Foreign direct investment inflows dipped 1.44% on year to $10.67 billion in the October-December period of FY20. FDI inflows were $10.82 billion in the quarter ended December 31, FY19.
However, overseas investments increased 9.39% on a sequential basis from $9.76 billion in the July-September quarter. Similarly, in the April-December period, FDI rose 10% on year to $36.76 billion.
Singapore continued to be the top source of FDI, accounting for $11.65 billion followed by Mauritius ($7.45 billion), the Netherlands ($3.53 billion), Japan ($2.8 billion) and the US ($2.79 billion).

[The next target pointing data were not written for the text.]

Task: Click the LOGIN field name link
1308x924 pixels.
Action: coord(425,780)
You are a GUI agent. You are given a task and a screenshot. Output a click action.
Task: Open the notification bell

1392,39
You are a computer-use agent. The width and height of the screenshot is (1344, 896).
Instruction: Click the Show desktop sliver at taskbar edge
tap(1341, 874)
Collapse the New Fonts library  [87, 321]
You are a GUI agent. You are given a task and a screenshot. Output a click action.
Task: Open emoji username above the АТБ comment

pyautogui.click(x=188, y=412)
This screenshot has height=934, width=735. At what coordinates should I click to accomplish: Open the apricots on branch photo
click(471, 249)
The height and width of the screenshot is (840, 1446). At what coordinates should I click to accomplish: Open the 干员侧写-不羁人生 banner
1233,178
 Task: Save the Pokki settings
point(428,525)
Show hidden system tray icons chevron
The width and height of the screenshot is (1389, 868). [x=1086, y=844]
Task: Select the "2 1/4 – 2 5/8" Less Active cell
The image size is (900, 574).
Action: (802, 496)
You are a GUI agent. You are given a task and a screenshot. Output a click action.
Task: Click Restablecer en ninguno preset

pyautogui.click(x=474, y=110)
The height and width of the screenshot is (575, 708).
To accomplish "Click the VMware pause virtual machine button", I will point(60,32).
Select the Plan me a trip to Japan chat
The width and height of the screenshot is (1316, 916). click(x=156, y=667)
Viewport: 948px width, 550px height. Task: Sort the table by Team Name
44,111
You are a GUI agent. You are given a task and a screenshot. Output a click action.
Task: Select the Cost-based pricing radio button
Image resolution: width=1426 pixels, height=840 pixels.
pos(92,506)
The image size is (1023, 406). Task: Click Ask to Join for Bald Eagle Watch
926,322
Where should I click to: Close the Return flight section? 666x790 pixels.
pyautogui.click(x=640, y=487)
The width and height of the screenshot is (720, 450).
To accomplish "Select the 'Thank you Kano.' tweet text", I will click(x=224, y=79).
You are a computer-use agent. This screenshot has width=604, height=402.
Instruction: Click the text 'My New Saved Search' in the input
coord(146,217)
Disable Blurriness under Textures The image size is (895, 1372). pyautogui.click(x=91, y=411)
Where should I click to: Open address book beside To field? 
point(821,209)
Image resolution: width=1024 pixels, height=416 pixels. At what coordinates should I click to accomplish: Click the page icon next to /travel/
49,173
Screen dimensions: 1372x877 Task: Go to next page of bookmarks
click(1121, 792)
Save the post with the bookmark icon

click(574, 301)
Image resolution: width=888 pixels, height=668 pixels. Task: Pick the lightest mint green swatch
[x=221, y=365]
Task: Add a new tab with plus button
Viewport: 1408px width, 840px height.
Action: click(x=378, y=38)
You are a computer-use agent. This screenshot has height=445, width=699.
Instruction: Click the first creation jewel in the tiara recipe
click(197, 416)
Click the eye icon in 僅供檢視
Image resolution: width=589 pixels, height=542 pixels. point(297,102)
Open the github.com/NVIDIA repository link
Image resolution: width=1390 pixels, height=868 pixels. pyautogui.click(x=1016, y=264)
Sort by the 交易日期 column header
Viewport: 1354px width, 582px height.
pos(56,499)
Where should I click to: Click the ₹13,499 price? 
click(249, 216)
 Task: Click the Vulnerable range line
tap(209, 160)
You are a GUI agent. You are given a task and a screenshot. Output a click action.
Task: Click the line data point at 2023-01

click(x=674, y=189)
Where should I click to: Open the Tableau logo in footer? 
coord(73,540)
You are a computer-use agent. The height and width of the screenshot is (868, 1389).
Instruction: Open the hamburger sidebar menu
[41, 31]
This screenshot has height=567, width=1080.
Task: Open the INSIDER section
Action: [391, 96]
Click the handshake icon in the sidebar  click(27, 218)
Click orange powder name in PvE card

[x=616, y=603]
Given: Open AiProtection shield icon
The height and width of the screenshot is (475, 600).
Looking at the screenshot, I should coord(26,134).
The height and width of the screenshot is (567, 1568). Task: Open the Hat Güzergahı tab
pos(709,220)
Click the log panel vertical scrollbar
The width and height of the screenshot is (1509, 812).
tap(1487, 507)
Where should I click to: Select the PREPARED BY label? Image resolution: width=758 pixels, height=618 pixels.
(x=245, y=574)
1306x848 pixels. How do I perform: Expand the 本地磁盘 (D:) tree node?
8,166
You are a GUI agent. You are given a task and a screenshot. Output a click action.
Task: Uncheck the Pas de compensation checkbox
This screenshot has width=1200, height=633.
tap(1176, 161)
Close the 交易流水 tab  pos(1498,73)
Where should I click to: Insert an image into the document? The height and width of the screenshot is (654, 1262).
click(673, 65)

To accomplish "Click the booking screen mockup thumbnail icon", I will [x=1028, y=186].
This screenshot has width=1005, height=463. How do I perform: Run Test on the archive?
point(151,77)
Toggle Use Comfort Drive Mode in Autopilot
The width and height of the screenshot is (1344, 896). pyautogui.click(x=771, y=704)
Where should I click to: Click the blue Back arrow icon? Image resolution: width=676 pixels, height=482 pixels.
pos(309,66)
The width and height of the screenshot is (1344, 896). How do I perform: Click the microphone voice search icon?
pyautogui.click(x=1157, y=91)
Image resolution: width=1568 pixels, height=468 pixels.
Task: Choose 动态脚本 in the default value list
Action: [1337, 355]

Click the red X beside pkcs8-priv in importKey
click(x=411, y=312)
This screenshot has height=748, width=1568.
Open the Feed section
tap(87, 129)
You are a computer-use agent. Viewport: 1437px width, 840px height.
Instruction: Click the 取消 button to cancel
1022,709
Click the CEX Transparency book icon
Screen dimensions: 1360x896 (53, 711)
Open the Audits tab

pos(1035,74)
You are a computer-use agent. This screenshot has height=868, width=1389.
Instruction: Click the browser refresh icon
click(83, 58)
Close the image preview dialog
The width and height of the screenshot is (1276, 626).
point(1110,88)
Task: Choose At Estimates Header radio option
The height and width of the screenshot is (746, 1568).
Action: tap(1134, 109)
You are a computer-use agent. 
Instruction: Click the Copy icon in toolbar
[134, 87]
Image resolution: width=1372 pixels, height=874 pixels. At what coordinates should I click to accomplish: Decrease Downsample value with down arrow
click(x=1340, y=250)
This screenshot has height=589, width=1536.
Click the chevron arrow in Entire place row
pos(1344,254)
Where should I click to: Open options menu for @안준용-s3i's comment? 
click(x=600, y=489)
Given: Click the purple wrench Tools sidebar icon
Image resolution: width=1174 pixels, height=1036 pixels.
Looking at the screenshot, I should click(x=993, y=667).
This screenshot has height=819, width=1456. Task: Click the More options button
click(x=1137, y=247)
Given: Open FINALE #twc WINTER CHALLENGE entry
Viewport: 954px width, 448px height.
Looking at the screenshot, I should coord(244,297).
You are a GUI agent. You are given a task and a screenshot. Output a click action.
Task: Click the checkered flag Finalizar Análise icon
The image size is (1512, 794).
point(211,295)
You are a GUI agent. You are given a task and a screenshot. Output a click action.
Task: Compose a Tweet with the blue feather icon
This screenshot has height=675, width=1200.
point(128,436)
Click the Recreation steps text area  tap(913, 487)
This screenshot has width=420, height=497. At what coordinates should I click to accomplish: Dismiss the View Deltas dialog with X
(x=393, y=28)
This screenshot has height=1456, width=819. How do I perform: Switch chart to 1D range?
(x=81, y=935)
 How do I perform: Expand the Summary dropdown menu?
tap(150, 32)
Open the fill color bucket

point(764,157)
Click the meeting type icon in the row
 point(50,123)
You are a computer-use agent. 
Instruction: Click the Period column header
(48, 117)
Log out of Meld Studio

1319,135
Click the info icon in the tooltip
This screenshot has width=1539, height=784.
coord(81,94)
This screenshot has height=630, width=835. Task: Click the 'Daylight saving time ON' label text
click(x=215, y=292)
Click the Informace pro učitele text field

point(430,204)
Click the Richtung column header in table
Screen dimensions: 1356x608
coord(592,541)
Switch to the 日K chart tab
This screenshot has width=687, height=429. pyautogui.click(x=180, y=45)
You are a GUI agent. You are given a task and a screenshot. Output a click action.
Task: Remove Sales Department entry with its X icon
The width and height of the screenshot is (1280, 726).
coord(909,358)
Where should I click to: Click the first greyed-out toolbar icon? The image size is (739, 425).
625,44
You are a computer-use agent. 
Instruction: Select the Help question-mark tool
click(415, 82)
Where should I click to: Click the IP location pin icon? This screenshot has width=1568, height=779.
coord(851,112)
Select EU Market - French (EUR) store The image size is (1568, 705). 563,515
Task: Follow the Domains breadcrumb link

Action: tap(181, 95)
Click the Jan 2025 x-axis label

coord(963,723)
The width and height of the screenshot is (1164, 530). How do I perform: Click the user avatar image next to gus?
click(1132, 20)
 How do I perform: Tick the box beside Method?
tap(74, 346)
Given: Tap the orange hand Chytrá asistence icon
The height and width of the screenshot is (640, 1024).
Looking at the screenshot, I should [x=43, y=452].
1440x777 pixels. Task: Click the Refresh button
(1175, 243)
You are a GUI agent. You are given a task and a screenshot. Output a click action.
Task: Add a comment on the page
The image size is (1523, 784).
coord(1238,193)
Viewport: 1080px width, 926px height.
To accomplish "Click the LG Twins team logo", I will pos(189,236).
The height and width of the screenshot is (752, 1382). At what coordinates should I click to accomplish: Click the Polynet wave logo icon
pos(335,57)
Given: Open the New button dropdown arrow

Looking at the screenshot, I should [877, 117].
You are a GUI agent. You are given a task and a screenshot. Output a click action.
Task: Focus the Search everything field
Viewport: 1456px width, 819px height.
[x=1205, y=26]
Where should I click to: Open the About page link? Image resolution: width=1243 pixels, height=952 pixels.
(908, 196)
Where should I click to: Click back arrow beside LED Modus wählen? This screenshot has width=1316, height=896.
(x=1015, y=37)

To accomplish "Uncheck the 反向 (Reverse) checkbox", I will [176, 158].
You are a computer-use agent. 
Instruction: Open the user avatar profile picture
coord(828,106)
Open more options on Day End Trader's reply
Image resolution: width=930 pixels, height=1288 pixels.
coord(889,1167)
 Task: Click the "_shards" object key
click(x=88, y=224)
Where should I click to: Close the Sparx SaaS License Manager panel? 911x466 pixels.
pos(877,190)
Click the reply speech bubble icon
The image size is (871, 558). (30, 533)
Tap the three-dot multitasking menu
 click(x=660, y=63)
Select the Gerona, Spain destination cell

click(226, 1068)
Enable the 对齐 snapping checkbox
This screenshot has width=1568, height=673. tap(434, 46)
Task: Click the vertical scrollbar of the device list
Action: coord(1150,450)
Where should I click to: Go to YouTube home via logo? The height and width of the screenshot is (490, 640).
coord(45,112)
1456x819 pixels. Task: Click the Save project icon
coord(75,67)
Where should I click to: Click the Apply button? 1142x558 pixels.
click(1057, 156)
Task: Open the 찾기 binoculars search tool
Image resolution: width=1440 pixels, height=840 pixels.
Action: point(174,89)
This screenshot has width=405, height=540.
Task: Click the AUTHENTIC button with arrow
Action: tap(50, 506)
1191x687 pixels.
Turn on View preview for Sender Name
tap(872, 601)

The sectors that attracted maximum inflows during the period include services ($6.52 billion), computer software and hardware ($6.35 billion), telecommunications ($4.29 billion), automobile ($2.50 billion) and trading ($3.52 billion).
Maharashtra garnered the highest share of FDI at 29% with investments clocking $3.13 billion. Delhi and Karnataka followed with 23% and 22% share, respectively.
In the third quarter, December saw the highest inflow of $4.65 billion and November the least at $2.8 billion.
The government had last year relaxed foreign investment norms in sectors such as brand retail trading, coal mining and contract manufacturing.
Recently, the department clarified that goods procured from units in special economic zones by single brand retailers, owned by foreign companies, would qualify for meeting the mandatory 30% local sourcing norms. It also notified the government's decision to allow 100% FDI in insurance intermediaries.